Alignments of Arabidopsis and rapeseed amino acid sequences displayed high residue conservation rates, ranging from 71% for TT2 (Wei et al. 2007) to 93% for TTG1 (this study). In addition, the protein structures and putative functional domains (e.g., DNA binding domains) were highly similar between Arabidopsis and rapeseed sequences (Fig. 8 and Wei et al. 2007). However, it is worthwhile to note that the sequence conservation rates between the two plants were lower for the three transcription activation factors, TT2 (71%), TT8 (79%) and TT16 (75–78%), than for the regulatory factor TTG1 (93%). This could be due to the fact that TTG1 has a pleiotropic role, controlling not only the flavonoid biosynthetic pathway but also the development of trichomes and root hairs as well as the accumulation of seed mucilage (Koornneef 1981; Walker et al. 1999). We can therefore hypothesize that selective pressure during plant evolution was higher upon the TTG1 sequence compared to the three other proteins.

Although the selected sequences from Arabidopsis and rapeseed displayed high conservation rates at the structural level, the question remains to be addressed whether the B. napus hits represent functional orthologs of Arabidopsis proteins. At least two lines of evidence argued in favour of functional orthologs between the two Brassicaceae. First, the results presented in the current study demonstrated that ProAtBAN was activated in B. napus seed in a similar way than this described in Arabidopsis. Therefore, this suggested that rapeseed proteins were able to correctly bind to and activate the Arabidopsis BAN promoter sequence. Second, in an ongoing study, we showed that at least BnTT2, BnTT16 and BnTTG1 were able to restore the wild-type phenotype when introduced into the corresponding Arabidopsis null mutants under the control of either a constitutive or a specific promoter (Auger et al. in prep.). This definitively proved that the identified BnTT proteins are functional orthologs from their Arabidopsis counterparts.
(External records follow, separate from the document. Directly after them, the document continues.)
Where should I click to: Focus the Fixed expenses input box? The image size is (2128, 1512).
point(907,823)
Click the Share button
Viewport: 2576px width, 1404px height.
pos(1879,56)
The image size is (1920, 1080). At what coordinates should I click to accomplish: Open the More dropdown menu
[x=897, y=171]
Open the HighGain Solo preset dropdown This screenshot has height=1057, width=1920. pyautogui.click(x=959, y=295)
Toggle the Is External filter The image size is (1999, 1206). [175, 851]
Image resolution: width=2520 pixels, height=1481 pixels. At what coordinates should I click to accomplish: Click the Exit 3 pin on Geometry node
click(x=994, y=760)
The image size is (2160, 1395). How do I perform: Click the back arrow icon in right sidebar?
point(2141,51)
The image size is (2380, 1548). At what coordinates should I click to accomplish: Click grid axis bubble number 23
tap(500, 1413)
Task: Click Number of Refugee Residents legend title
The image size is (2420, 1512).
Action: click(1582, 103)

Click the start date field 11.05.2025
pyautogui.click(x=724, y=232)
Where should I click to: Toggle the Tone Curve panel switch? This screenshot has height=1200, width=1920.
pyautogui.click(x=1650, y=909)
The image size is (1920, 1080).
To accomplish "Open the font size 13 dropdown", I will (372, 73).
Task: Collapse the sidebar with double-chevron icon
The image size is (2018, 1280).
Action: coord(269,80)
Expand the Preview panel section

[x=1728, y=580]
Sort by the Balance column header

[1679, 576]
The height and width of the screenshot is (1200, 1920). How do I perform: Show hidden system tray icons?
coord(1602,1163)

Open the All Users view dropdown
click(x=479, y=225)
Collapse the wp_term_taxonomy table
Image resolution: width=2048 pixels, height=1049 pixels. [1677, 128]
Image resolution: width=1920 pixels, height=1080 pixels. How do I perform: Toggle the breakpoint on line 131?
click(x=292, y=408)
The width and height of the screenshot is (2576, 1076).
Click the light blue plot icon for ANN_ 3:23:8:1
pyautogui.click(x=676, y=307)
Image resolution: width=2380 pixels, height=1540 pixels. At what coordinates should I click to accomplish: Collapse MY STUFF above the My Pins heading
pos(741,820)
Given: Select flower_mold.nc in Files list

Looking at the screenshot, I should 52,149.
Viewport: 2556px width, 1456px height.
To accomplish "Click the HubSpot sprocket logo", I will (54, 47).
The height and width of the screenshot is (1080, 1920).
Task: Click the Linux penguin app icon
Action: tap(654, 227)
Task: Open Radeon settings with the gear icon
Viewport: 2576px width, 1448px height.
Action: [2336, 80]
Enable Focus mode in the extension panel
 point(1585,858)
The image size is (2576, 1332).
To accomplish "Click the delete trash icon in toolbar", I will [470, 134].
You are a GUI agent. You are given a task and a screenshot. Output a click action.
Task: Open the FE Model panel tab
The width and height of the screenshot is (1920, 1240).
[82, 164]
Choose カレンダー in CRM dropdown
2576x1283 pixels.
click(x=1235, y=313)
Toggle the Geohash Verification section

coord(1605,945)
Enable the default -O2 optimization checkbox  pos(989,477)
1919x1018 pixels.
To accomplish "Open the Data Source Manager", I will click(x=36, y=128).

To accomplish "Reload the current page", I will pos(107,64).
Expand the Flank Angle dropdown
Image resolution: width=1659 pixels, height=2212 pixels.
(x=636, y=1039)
Finally, analysis of expression profiles for BnTT8, BnTT16 and BnTTG1 in B. napus revealed that BnTT8 and BnTTG1 transcripts were detected in seeds as well as in vegetative tissues while BnTT16 expression was restricted to the seed, as shown for the Arabidopsis corresponding genes (Walker et al. 1999; Nesi et al. 2000, 2002; Baudry et al. 2006). Accumulation of the targeted transcripts was detected as early as 5 dap (even in floral buds for BnTT16 and BnTTG1), consistent with the fact that ProAtBAN was activated as soon as early seed developmental stages (1–2 dap). In addition, expression profiles of BnTT8 and BnTT16 were restricted to the seed integuments that corroborated the patterns of PA accumulation and of ProAtBAN activation in B. napus seed.

Future prospects of this work will report the identification of rapeseed homologs for most of the known TT-like genes, including BAN, establishing that flavonoid metabolism is active in B. napus seeds and highly conserved between Arabidopsis and Brassica genus.